Australia’s housing crisis

Head Start Homes’ inaugural report

OPENING DOORS TO SAFE AND STABLE HOMES

Our inaugural report provides an overview of the current housing crisis in Australia and how Head Start Homes innovative solution will provide hope and help to help end homelessness and poverty.

Head Start Homes thanks PwC for preparing the report

Head Start Homes thanks PwC for preparing the report

 

KEY FACTS

  • Right now more than 115,000 people living in Australia are homeless (up 14 per cent since census night in 2011) and close to 200,000 households are on housing waitlists, waiting for 10+ years to be allocated into a stable home.

  • 60% of households report they are homeless at the time of allocation to public rental housing. With a further 36% being at risk of homelessness (total 96%).

  • Research by the University of Melbourne in 2017 estimates that the annual cost to the community of rough sleeping around Australia is $25,000 per person. The ABS estimates that there were 8,200 people sleeping rough on the night of the last census , representative of a potential $2 billion impact on Australian governments.

  • Access to safe, secure and affordable housing provides significant benefits at the individual level, as well as at the community and state level. In particular, the effect of a safe and secure home on someone previously experiencing homelessness can have dramatic benefits to their health, well-being, educational outcomes and financial position.
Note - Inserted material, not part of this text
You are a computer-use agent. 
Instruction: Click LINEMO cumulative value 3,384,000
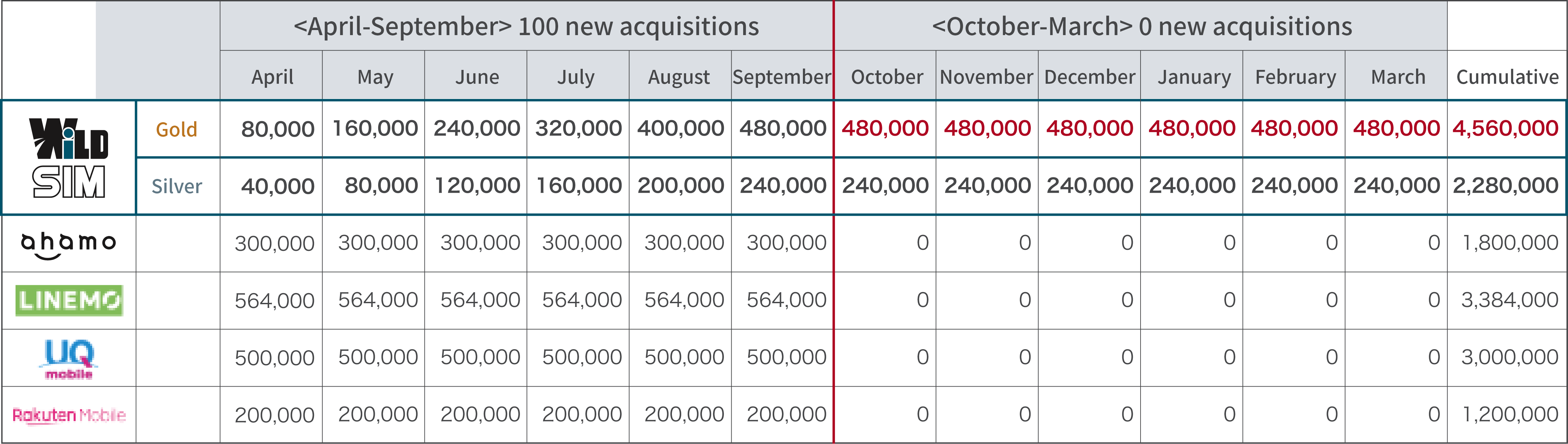(x=1509, y=300)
  • Australian cost benefit studies of affordable housing projects suggest that for every dollar invested in housing an at-risk individual, the state government receives between $1.37 and $3.25 in benefits. Similar programs to Head Start Homes which support social housing tenants to transition to private ownership such as the Melbourne Apartment Project and the Wyatt Trust Housing Initiative have returned between $2.19 and $6 dollars in benefits for every $1 of cost.
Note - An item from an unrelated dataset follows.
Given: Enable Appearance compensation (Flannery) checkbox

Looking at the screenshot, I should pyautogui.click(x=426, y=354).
  • The Australian Bureau of Statistics has consistently found a strong correlation between home ownership status and net worth; the poorest Australian’s are renters while the wealthiest are home owners. According to a 2011 study on wealth distribution by the ABS, 91 per cent of the lowest net worth households were renters while high net worth households have the highest incidence of home ownership without a mortgage (59 per cent).

  • The Grattan Institute has estimated that negative gearing and capital gains tax exemptions cost the Federal Budget $11.7 billion a year. In comparison, the Federal Government spends $4.4 billion on Commonwealth Rent Assistance, which supports approximately 1.35 million lower income Australian households who would otherwise be unable to afford their rent. This means that our system is spending significantly more money on supporting people who are already property owners to improve their financial position, than on helping low to moderate income earners to enter the market.

  • Research by Westpac found that six in ten Australians aspire to home ownership, citing greater control, security and pride in place as key reasons underpinning that aspiration, while 86% believe that having your own home means a lot on an emotional level.

  • Home ownership rates in Australia are declining for all age groups under the age of 65. Young people today are much less likely to own a home than their parents were at their age.